[ABOUT THIS EXERCISE]:
Count the lines below containing "computer". Number only.

BEGIN RECORDS PROVIDED

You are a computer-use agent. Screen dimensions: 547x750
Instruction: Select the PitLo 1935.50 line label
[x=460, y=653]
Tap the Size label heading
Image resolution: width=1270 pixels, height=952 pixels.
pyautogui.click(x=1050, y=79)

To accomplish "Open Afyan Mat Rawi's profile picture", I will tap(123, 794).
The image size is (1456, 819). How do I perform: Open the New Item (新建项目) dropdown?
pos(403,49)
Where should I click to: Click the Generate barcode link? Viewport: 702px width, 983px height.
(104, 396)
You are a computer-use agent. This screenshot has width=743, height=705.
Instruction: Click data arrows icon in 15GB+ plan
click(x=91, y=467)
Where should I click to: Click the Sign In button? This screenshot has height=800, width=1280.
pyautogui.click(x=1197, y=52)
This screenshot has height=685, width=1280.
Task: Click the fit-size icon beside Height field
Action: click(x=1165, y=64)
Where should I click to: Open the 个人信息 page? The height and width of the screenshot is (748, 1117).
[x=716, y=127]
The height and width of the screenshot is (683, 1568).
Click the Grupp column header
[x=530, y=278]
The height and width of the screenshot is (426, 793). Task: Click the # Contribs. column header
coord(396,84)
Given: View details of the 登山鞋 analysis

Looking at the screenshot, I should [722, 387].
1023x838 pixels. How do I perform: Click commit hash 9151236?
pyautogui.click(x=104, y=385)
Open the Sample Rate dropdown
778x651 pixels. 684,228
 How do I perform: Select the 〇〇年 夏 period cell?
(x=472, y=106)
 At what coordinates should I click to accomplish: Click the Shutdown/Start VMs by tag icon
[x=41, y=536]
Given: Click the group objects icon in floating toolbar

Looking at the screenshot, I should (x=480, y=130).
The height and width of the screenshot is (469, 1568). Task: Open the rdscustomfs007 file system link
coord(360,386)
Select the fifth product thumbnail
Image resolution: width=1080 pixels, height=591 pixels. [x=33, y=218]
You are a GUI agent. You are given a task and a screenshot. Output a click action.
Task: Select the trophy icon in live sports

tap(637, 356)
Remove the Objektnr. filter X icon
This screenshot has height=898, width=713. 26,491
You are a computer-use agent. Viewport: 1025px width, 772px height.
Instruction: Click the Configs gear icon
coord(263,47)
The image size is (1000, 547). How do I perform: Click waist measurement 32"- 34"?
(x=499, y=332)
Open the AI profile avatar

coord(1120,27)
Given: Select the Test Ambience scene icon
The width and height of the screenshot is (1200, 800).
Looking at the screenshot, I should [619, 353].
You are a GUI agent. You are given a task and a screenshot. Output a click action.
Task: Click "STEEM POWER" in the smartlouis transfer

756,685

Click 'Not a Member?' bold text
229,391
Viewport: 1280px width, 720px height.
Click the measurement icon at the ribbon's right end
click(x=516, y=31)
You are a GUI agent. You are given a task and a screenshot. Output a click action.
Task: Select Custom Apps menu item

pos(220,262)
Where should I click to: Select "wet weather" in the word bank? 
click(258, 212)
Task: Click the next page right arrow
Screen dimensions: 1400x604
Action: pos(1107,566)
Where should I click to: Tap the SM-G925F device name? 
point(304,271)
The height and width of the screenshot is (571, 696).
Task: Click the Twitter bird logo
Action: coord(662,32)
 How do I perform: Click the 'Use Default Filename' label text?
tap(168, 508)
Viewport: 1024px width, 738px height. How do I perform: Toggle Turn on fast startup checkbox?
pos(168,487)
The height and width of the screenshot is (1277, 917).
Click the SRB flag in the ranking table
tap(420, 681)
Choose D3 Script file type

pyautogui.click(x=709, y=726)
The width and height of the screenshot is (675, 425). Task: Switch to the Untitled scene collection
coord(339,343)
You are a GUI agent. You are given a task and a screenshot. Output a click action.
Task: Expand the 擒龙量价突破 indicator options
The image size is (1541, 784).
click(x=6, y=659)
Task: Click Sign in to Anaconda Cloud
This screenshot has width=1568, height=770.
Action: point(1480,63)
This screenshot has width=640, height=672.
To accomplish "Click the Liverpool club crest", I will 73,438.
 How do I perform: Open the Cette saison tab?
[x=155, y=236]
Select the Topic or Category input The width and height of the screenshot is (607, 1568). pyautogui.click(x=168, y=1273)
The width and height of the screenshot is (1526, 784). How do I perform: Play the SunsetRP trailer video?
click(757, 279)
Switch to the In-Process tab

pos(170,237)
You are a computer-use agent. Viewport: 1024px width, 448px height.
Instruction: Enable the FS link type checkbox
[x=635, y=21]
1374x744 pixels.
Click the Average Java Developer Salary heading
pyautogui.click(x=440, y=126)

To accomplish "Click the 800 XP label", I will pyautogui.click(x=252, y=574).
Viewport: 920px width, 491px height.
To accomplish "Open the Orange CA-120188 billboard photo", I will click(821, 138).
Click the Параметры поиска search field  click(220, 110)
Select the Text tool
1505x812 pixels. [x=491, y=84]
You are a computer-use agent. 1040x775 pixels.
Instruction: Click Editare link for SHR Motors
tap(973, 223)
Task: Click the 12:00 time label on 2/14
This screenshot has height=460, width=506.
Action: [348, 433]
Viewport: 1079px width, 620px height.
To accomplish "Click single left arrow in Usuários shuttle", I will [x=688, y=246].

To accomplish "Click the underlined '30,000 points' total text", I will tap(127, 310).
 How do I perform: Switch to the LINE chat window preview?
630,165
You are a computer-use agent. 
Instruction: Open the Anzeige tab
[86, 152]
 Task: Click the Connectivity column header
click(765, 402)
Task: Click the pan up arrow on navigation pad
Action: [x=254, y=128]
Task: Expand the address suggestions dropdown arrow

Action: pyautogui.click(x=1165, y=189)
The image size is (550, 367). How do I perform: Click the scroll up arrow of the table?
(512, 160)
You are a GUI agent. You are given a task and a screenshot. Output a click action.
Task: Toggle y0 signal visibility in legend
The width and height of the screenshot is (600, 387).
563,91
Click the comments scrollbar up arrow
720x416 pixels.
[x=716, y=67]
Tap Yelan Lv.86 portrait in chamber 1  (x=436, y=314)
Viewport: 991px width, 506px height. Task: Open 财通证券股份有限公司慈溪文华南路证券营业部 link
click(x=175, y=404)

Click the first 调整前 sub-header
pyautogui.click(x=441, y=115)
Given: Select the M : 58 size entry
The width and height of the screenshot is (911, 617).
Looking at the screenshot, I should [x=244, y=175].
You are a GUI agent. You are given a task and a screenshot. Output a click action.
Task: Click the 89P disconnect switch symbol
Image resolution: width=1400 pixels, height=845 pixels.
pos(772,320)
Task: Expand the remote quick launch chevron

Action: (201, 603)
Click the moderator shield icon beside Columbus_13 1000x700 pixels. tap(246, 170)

END RECORDS PROVIDED

[RESPONSE TO THE TASK]:
6